→ Aufgabenstellung:
1. Welche Funktion hat Joachim Hess laut dem Textauszug über die Weinlese in Fellbach?
2. Gib aus dem Textauszug über die Weinlese die Stelle von „Bisher keine Anzeichen“ bis „beim Jahrgang 2020.“ wortgetreu wieder.

→ Gezeigter Textauszug:
__________________________________________________

Das sieht sein Wengerterkollege Sven Ellwanger in Großheppach ähnlich. „Der Regen war Gold wert“, sagt er. Die Lese soll in der kommenden Woche mit Sektgrundwein, Trauben für den Pinot SL und für Rosé beginnen, dann auch mit dem Sauvignon blanc. Der Hagel habe zwar Auswirkungen auf die Menge gehabt, sonst aber werde die Qualität sehr ordentlich. Und auch die Kirschessigfliege spiele zumindest bislang kaum eine Rolle. Die urschwäbische Form des positiven Ausblicks beim Großheppacher Wengerter: „Alles im Rahmen.“

Bisher keine Anzeichen für Probleme mit Kirschessigfliege

In Fellbach wiederum freut sich Joachim Hess, der Vorstand der dortigen Weingärtner, darüber, dass jene importierte Schädlingsfliege im heißen trockenen Sommer keine besorgniserregende Population hat aufbauen können. Einige Junganlagen hätten aber bei der Trockenheit etwas gelitten, berichtet er. Ansonsten verzeichnet er ebenfalls einen sehr guten Gesundheitszustand der Beeren und setzt schon mal auf hohe Qualitäten bei dem, was in die Bütten kommt. Trotz der – im übrigen überschaubaren – Hagelschäden rechnet Hess mit einem relativ normalen Ertrag beim Jahrgang 2020.

__________________________________________________

→ Erfasste Daten:
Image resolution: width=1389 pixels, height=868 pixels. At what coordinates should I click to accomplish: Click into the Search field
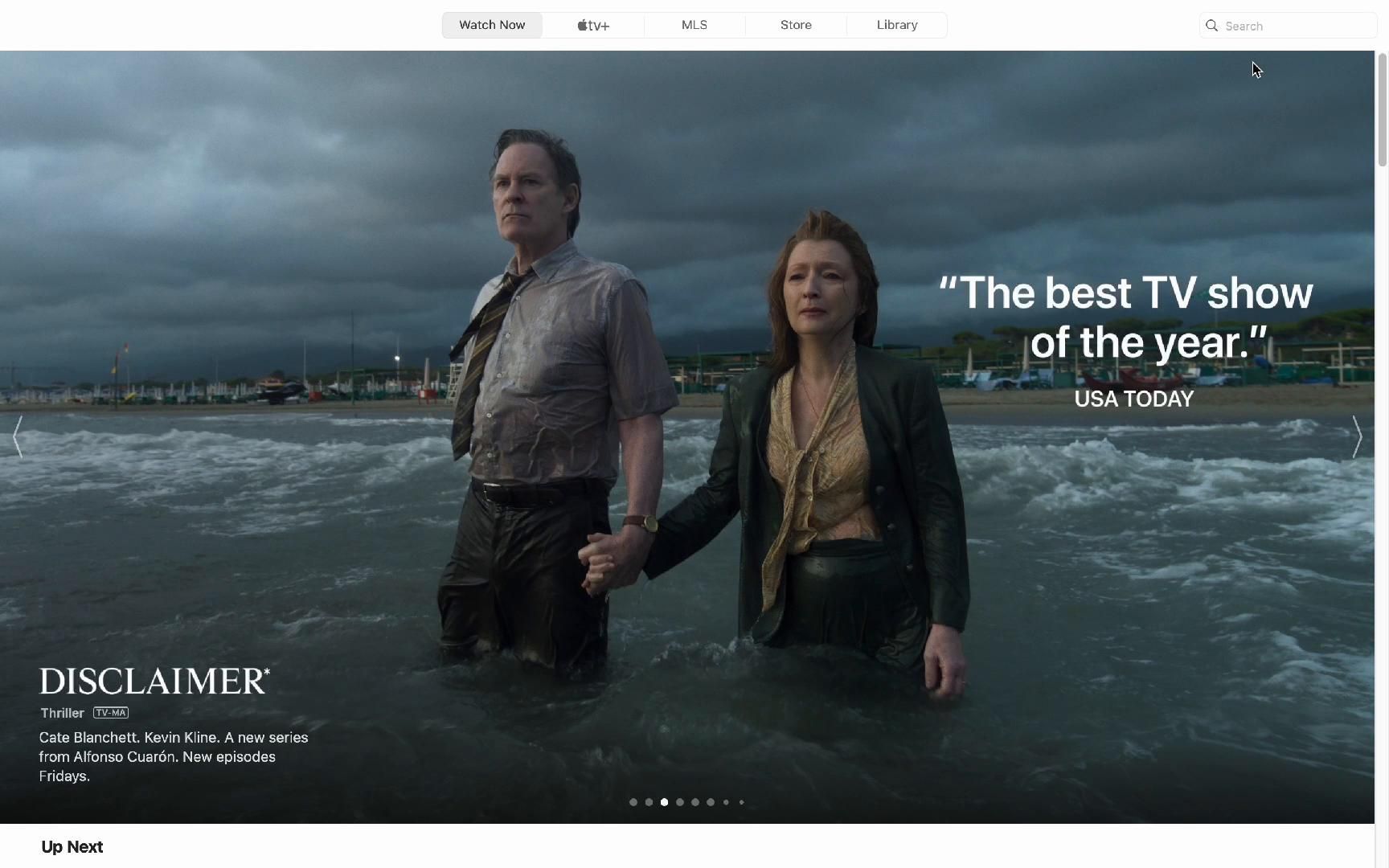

__________________________________________________

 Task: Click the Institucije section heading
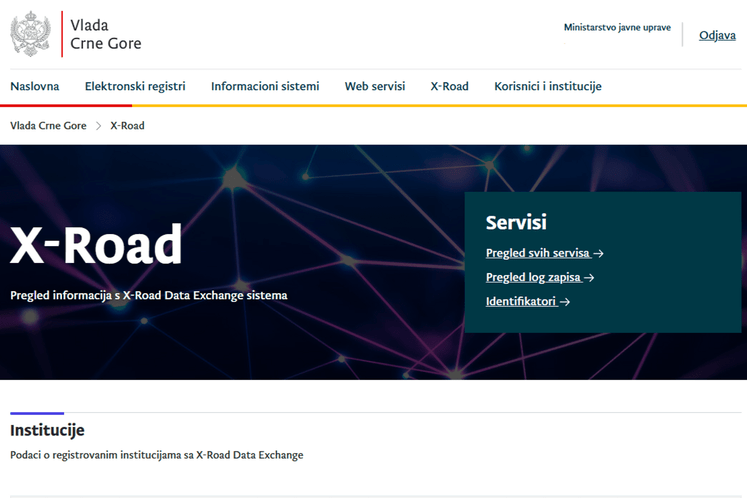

__________________________________________________

→ Ergebnisse der Übung:
1. Er ist der Vorstand der dortigen Weingärtner.

2.
Bisher keine Anzeichen für Probleme mit Kirschessigfliege

In Fellbach wiederum freut sich Joachim Hess, der Vorstand der dortigen Weingärtner, darüber, dass jene importierte Schädlingsfliege im heißen trockenen Sommer keine besorgniserregende Population hat aufbauen können. Einige Junganlagen hätten aber bei der Trockenheit etwas gelitten, berichtet er. Ansonsten verzeichnet er ebenfalls einen sehr guten Gesundheitszustand der Beeren und setzt schon mal auf hohe Qualitäten bei dem, was in die Bütten kommt. Trotz der – im übrigen überschaubaren – Hagelschäden rechnet Hess mit einem relativ normalen Ertrag beim Jahrgang 2020.